#### ASSIGNMENT
Take the lines below between the one holding "Task: Open the 选择语言 language dropdown" and the one holding "is (1900, 940).", inclusive, and copy them exactly. Add nothing.

(Stored data entries)
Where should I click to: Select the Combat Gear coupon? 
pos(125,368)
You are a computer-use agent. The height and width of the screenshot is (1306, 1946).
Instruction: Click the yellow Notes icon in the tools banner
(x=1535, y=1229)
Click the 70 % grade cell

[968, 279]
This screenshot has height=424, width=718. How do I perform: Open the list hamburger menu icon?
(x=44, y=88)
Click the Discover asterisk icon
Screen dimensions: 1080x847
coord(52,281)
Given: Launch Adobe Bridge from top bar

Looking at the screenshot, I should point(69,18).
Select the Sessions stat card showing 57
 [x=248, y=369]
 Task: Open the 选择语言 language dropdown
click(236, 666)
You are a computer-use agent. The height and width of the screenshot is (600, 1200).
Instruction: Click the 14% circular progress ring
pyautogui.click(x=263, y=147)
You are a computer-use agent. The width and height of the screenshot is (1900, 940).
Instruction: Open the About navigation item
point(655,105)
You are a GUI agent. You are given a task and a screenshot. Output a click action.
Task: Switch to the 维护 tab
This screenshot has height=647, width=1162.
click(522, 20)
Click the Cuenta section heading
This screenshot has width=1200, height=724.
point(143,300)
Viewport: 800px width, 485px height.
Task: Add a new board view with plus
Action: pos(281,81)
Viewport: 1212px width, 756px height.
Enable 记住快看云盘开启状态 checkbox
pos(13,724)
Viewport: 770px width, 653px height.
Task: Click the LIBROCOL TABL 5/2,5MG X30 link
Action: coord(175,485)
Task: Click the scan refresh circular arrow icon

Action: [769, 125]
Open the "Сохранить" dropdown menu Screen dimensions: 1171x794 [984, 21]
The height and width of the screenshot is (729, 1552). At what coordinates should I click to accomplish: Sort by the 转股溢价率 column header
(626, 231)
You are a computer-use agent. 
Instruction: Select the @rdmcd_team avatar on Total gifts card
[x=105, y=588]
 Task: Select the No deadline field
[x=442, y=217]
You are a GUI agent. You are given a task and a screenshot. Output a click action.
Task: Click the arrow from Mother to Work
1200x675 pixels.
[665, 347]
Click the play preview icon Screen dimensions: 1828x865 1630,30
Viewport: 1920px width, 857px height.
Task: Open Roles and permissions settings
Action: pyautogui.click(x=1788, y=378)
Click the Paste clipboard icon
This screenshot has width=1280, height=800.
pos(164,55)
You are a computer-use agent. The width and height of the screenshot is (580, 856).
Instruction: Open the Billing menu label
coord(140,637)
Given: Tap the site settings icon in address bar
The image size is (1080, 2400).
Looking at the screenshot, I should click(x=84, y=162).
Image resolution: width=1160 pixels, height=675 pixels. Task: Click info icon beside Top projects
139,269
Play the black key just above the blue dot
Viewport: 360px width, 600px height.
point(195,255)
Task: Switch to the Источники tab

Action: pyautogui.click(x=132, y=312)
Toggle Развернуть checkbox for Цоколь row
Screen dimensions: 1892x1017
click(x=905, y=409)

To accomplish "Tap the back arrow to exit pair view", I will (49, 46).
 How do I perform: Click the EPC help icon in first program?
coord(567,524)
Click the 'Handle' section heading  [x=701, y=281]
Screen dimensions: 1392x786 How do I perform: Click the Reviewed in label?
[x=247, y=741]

#### SOLVED PROBLEM
 Task: Open the 选择语言 language dropdown
click(236, 666)
You are a computer-use agent. The height and width of the screenshot is (600, 1200).
Instruction: Click the 14% circular progress ring
pyautogui.click(x=263, y=147)
You are a computer-use agent. The width and height of the screenshot is (1900, 940).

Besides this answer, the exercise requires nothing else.